NOTE: There are 10000 tweets, but you need to load only the first 7000 tweets from the file. The tweets are all on separate lines, but some of the tweets are intentionally damaged and will not parse properly. You will need to store these tweets in a separate “error” file. At the bottom of the page you can find python code that will let you skip over badly formed tweets.

a. Create a SQL table for the user entry. It should contain the following attributes “id”, “name”, “screen_name”, “description” and “friends_count” and modify your SQL table from Assignment 4 to include “user_id” which will be a foreign key referencing the user table.

b. Write python code that is going to read 7000 (only 7000) tweets from the Assignment5.txt file from the web and populate both of your tables. It doesn’t matter if you load exactly 7000 tweets or “7000 less the bad tweets”, but do not load the entire file.

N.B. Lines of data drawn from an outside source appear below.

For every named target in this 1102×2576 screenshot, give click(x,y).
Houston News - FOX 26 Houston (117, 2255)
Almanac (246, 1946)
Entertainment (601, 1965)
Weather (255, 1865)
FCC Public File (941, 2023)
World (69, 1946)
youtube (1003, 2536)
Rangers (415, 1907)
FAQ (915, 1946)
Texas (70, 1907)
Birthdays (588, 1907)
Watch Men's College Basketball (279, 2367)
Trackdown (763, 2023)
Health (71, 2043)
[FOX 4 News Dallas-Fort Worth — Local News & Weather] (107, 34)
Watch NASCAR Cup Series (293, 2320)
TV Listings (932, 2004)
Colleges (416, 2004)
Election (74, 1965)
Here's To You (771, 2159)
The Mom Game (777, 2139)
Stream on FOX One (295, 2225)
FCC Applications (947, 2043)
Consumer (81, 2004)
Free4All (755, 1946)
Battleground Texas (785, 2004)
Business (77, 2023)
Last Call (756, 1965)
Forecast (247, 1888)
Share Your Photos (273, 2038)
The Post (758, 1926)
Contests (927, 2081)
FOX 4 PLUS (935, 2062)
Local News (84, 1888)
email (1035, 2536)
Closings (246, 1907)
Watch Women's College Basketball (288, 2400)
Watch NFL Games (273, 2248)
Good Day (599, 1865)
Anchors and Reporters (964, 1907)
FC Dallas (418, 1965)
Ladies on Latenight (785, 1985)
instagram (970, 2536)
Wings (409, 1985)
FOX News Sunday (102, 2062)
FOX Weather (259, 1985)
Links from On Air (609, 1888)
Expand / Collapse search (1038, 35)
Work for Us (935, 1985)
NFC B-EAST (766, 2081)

You should use urllib.request to read data directly from the given link (as discussed in class)
###Python 3.x
import urllib.request as urllib
response = urllib.urlopen(“http://rasinsrv07.cstcis.cti.depaul.edu/CSC455/Assignment5.txt”)
str_response = response.readline().decode(“utf8”)
tDict = json.loads(str_response)
tDict[‘id’]

### if you are using Python 2.x, this should work
import urllib2
wfd = urllib2.urlopen(‘http://rasinsrv07.cstcis.cti.depaul.edu/CSC455/Assignment5.txt’)
data = wfd.readline() # To read one line

You can use JSON for tweet parsing; be sure to record tweets that fail parsing in a separate file – at least a few will fail. You can gracefully catch JSON errors using the following code:

for tweet in allTweets: # a version of this is also in lecture8-week9.py file in D2L Content
try:
tDict = json.loads(str_response)

except ValueError:
# Handle the problematic tweet, which in your case would require writing it to another file
print (tweet) #this is just printing for example’s sake

As discussed in class, you can access the contents of the user dictionary after it was parsed by json like this:
dict[‘user’] # user dictionary
dict[‘user’][‘id’] # user’s ID

2.
a. Write a SQL query to do the following: Find the user (“id” and “name”) with the highest “friend_count” in the database

b. Write python code that is going to perform the same computation (find the user with the highest “friend_count”)

3.
Using python, perform word frequency analysis and identify the top-3 most frequent terms in the text of the tweets. It is entirely up to you whether you prefer to use the contents of the loaded database (reading tweets from SQLite, which contains fewer tweets) or the contents of the original Assignment5.txt file (reading tweets directly from the file). Here is some sample code that shows how to perform word frequency analysis for one string:

4. OPTIONAL: There are several optional problems which will provide a few extra points towards your grade. You can get full credit for this assignment by doing Parts 1-3 only, this part is only for extra credit:
Using the ZooKeeper database:

a. [1pt] Write a SQL query that finds all animals without a zookeeper assignment using NOT EXISTS with a correlated nested sub-query.

b. [2.5pts] Write a trigger using PL/SQL in Oracle that will ensure that TimeToFeed defaults to at least 0.25 (i.e. if TimeToFeed is less than 0.25, reset it to the value of 0.25)

c. [2pts] Write a regular expression for identifying Social Security Numbers in the text.

Be sure that your name and “Assignment 5” appear at the top of your submitted file.